What you need to do
Report every line of the records below that contains the string "next", matching case exactly.

== Recorded information

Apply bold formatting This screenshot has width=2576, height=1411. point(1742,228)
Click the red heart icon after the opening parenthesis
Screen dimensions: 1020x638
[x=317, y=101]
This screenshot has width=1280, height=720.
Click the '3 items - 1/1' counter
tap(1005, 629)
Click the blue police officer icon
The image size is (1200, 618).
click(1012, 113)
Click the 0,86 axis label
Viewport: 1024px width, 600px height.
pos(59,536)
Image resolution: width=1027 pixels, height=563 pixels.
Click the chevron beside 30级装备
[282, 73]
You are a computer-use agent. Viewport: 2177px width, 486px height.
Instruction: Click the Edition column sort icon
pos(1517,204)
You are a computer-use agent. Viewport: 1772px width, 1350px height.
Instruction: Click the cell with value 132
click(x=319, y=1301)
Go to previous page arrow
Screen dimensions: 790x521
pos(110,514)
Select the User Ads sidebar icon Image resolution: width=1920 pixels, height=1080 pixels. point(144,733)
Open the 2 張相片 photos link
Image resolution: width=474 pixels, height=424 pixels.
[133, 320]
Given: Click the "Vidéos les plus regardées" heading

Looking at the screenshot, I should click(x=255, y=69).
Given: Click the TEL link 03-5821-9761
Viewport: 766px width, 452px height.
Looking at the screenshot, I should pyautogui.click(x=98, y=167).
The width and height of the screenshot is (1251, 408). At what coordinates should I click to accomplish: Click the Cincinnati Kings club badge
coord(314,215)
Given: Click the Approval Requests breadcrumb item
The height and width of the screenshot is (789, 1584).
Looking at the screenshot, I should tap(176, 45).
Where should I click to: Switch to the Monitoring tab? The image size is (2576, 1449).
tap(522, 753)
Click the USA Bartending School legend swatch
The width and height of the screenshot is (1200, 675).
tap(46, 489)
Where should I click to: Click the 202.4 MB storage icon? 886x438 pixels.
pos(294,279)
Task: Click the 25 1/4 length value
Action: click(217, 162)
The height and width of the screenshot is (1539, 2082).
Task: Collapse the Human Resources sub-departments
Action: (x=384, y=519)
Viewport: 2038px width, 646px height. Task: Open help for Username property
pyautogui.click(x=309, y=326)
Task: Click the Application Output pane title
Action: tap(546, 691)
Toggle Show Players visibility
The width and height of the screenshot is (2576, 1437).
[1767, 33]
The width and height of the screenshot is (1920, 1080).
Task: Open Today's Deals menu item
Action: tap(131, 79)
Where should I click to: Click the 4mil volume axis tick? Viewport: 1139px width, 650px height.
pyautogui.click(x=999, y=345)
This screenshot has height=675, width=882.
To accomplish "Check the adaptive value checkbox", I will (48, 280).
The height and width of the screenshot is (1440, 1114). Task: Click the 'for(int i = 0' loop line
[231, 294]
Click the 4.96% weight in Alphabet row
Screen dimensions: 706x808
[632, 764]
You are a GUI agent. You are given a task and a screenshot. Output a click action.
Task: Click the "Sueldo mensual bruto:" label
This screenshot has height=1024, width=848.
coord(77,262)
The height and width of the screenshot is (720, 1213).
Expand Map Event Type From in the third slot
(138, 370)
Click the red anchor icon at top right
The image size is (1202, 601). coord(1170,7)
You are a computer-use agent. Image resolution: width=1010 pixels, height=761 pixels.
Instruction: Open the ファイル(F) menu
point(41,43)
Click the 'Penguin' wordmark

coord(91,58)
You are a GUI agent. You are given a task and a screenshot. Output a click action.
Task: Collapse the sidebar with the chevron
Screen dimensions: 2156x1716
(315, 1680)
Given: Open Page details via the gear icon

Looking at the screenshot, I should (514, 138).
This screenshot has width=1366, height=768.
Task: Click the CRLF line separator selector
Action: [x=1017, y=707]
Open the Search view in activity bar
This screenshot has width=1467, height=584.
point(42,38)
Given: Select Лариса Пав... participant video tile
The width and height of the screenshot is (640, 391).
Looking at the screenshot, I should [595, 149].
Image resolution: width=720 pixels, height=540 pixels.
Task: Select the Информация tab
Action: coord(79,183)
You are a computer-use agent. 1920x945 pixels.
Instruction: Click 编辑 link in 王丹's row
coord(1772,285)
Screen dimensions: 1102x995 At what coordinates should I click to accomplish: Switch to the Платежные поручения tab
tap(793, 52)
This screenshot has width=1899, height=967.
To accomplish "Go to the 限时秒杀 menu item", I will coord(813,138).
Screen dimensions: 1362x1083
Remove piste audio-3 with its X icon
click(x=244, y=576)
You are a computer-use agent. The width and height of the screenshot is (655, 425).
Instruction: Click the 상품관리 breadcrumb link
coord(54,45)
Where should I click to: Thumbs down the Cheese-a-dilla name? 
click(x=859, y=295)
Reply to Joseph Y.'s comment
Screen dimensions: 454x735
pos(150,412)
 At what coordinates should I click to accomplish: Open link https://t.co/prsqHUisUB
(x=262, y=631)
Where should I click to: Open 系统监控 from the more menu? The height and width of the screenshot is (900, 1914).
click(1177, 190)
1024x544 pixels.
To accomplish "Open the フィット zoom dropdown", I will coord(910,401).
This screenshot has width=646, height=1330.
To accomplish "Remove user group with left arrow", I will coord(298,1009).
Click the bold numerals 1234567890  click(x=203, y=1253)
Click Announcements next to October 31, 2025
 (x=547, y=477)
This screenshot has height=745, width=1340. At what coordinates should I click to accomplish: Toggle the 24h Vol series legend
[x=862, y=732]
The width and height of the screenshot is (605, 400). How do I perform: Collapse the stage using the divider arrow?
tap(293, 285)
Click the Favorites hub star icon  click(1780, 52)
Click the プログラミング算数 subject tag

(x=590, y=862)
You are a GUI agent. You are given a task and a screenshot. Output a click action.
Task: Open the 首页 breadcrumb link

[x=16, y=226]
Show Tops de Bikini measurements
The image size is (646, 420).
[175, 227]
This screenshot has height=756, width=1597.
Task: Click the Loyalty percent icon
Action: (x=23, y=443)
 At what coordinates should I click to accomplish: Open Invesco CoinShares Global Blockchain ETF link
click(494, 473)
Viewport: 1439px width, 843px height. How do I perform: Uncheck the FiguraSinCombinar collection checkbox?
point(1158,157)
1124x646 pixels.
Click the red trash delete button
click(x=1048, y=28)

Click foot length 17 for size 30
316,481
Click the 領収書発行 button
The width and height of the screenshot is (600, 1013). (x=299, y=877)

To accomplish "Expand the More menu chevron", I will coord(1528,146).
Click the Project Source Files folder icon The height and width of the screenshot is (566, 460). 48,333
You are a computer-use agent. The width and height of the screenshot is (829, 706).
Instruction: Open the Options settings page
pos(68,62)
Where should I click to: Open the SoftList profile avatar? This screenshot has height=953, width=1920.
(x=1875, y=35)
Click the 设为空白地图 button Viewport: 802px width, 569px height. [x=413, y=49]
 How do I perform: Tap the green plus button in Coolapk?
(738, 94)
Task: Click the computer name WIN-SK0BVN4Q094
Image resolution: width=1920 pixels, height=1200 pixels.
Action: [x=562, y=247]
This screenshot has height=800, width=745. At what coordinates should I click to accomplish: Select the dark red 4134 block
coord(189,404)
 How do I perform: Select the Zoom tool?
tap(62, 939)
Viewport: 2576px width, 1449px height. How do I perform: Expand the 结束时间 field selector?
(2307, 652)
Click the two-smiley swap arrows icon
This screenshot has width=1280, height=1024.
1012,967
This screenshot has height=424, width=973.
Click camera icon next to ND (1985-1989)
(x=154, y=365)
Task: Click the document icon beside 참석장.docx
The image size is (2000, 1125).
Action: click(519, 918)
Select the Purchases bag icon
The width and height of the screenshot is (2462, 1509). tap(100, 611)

====

Worked solution
Click Announcements next to October 31, 2025
Click camera icon next to ND (1985-1989)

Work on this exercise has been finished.